• _YOUR TASK_:
Starting with the line that contains "Task: Open the HELP screen" and going on through the end of the data, write out every line again, requests included. Increase each coordinate in the answers by 64.

• _INFORMATION GIVEN_:
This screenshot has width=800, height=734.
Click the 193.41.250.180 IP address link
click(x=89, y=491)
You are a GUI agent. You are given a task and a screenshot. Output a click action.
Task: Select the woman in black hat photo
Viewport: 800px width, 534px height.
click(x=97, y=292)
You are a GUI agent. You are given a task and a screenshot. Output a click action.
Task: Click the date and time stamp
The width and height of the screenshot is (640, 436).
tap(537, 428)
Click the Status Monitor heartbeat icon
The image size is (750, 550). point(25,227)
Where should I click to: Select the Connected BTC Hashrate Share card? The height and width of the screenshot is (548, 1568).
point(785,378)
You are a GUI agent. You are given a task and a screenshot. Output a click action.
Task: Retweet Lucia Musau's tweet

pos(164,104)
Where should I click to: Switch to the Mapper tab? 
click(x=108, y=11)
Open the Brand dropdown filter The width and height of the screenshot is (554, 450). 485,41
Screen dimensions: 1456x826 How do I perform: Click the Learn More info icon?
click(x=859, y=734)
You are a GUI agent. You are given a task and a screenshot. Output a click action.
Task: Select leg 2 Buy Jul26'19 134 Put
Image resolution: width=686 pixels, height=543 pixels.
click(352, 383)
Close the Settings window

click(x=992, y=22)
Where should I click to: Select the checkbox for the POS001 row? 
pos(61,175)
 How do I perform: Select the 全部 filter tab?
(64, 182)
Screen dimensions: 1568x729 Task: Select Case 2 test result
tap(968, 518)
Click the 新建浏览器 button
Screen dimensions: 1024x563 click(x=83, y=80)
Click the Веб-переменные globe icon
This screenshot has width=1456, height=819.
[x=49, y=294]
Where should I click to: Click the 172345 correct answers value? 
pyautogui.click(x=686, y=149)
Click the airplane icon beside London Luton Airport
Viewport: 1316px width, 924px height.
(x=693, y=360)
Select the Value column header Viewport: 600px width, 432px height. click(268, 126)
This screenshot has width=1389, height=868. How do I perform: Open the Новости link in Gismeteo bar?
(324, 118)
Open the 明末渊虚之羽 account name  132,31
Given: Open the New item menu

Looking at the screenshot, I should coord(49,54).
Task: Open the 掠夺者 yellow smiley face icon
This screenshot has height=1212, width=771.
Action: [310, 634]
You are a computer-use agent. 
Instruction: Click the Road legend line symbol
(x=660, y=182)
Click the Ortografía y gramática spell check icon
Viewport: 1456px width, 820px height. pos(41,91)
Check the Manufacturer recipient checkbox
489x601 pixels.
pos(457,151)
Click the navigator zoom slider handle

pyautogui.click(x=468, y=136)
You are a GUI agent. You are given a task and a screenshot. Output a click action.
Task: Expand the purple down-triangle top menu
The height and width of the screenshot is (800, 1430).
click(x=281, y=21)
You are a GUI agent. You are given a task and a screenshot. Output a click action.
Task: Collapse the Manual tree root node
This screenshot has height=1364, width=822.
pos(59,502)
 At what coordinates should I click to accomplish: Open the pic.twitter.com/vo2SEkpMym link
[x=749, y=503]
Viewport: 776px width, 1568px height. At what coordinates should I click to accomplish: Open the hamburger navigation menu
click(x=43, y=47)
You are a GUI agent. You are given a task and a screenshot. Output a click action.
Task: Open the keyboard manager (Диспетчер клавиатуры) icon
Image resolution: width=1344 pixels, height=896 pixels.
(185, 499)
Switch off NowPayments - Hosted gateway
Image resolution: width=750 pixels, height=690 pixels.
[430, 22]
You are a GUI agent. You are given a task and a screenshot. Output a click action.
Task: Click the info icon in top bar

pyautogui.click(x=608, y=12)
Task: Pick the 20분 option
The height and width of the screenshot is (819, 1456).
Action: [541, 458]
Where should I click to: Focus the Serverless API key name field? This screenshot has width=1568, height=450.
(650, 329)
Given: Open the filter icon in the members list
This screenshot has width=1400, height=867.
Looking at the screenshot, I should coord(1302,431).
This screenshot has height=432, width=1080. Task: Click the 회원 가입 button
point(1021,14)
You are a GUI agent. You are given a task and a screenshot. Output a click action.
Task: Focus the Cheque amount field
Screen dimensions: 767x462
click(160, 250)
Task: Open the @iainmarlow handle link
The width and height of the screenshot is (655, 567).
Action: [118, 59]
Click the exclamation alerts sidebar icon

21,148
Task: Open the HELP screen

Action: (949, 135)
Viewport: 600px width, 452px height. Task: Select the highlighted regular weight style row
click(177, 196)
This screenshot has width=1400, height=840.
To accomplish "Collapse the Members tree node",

• _WRITTEN RESPONSE_:
Task: Open the HELP screen

Action: (1013, 199)
Viewport: 600px width, 452px height. Task: Select the highlighted regular weight style row
click(241, 260)
This screenshot has width=1400, height=840.
To accomplish "Collapse the Members tree node",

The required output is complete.